Document Type

Article

Publication Date

2020

Publication Citation

72 Florida Law Review 741 (2020)

Abstract

The requirement of standing to sue in federal court is familiar, but the related requirement of standing to appeal within the Article III judiciary is badly undertheorized. The Supreme Court’s opinions suggest (at least) four constitutional rationales. Standing to appeal might serve the same functional purposes as standing to sue, or it might follow from the fact that appeals involve two separate courts, or it might be triggered because the underlying case or controversy has become moot, or because it has reached the point of final judgment.

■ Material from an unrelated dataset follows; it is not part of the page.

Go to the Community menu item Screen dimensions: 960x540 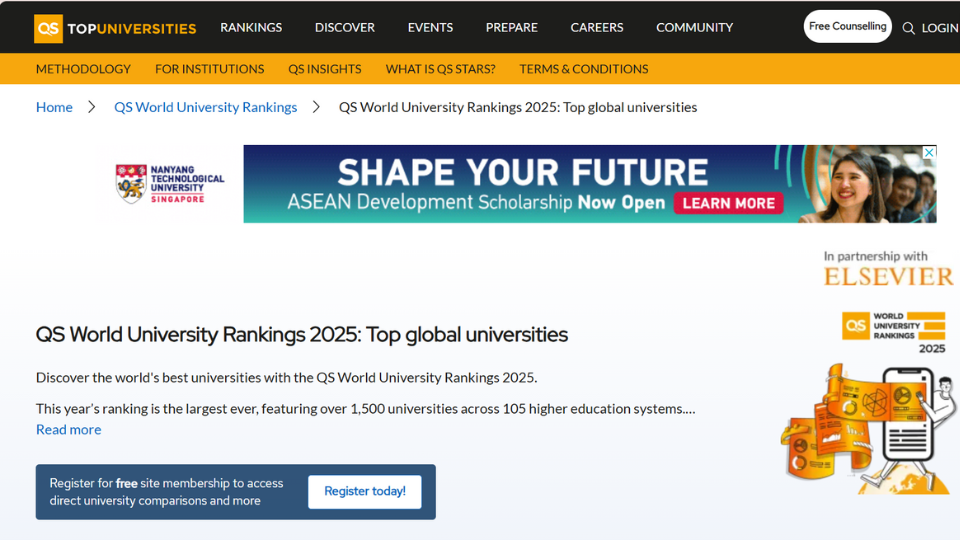coord(694,27)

Compounding the confusion, the requirement of standing to appeal can have troubling consequences in the cases in which it arises most frequently: when state officials refuse to defend state law against constitutional attack and decline to appeal from an adverse judgment. In an era of political polarization, state attorneys general increasingly find it tempting to abandon the defense of laws supported by the opposing party. Standing doctrine makes that situation worse, affording state officials the opportunity to short-circuit appellate review for self-serving or partisan reasons.

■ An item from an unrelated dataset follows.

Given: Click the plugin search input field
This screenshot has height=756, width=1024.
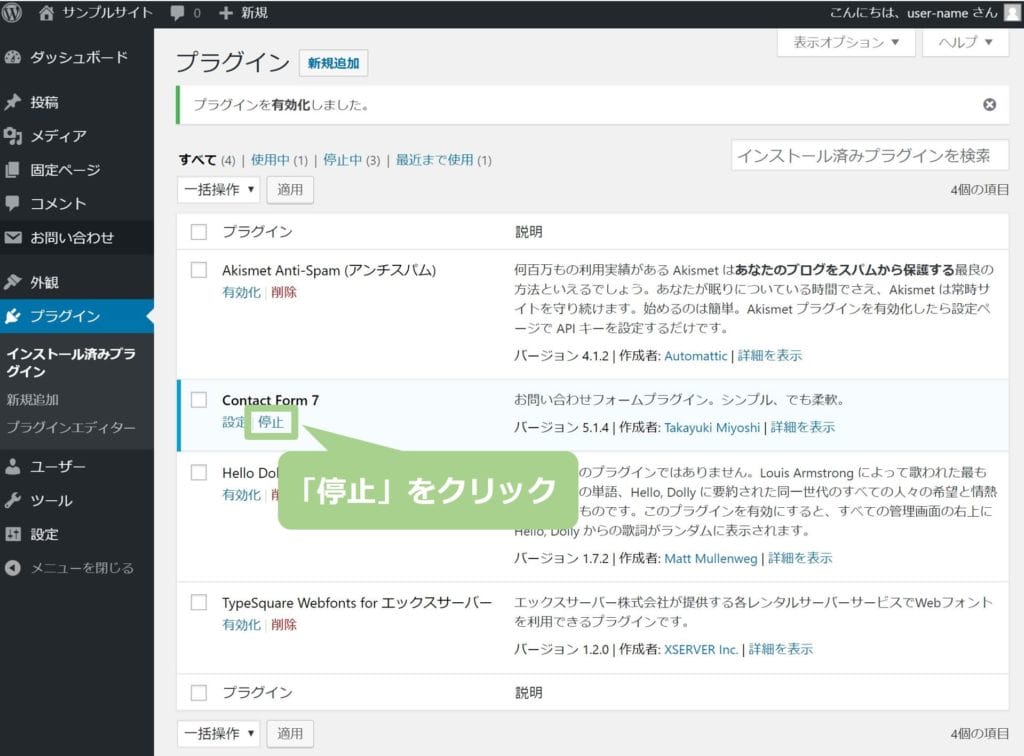Looking at the screenshot, I should (x=870, y=156).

After critically examining the possible constitutional theories, this Article concludes that the requirement of standing to appeal is best explained by the finality of the judgment and the conclusion of the underlying “case” or “controversy.” On that account, however, Congress is not powerless to facilitate appellate review, even in the absence of an appeal by an injured party. Congress plays a primary role in determining when a legal judgment becomes final, and it already postpones the point of finality through a wide range of procedural devices. Consistent with the Constitution, Congress could provide for automatic appeals by operation of statute, for example, whenever a district court enters an injunction against the enforcement of state law, or for judge-initiated appeals in the discretion of the appellate court, on its own motion or at the suggestion of the district court or a party.